### Work item
Repeat exactly the stretch of lines that starts with the one containing "Where should I" and ends with the last line of the material. Leave out pictures.

### Provided entries

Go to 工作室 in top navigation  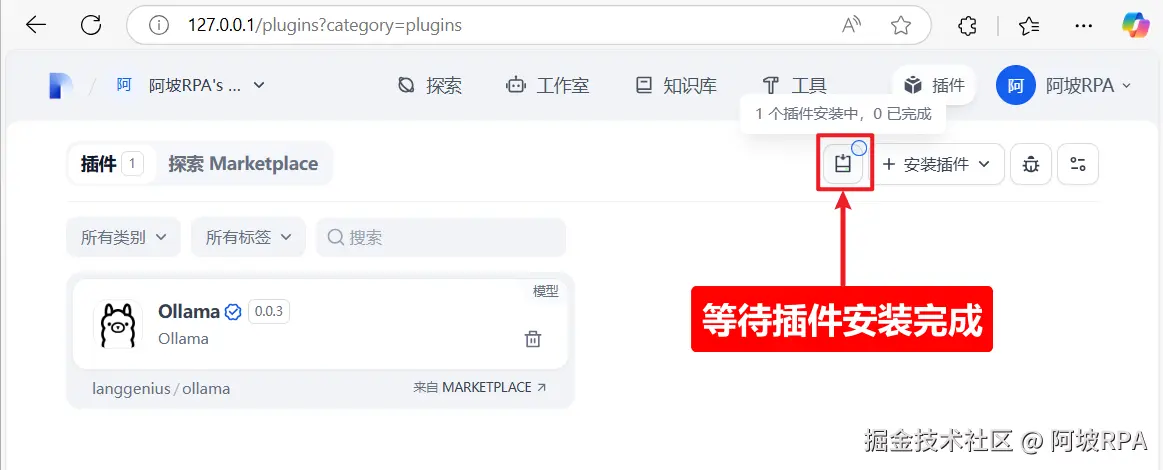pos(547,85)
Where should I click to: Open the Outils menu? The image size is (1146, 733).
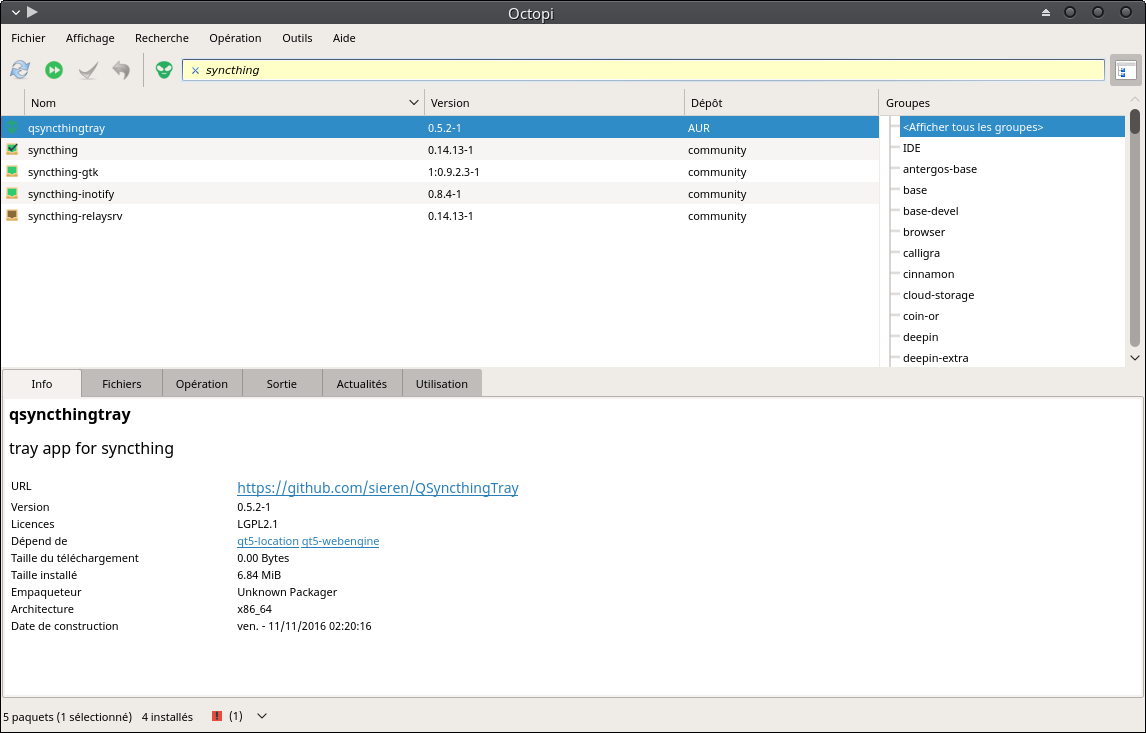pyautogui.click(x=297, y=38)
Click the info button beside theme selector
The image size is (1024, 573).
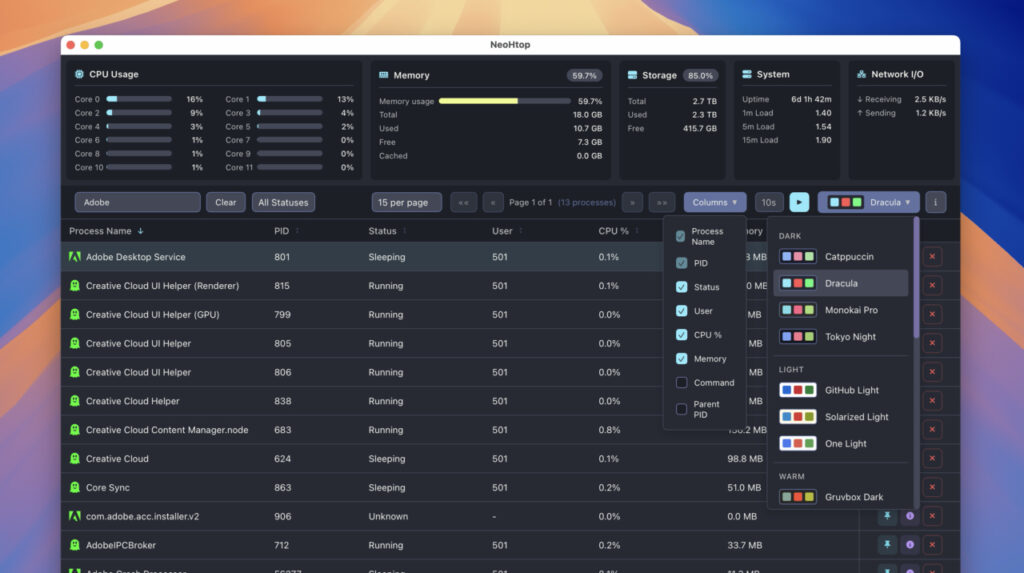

### Written answer
Where should I click to: Open the Outils menu? The image size is (1146, 733).
pyautogui.click(x=297, y=38)
Click the info button beside theme selector
The image size is (1024, 573).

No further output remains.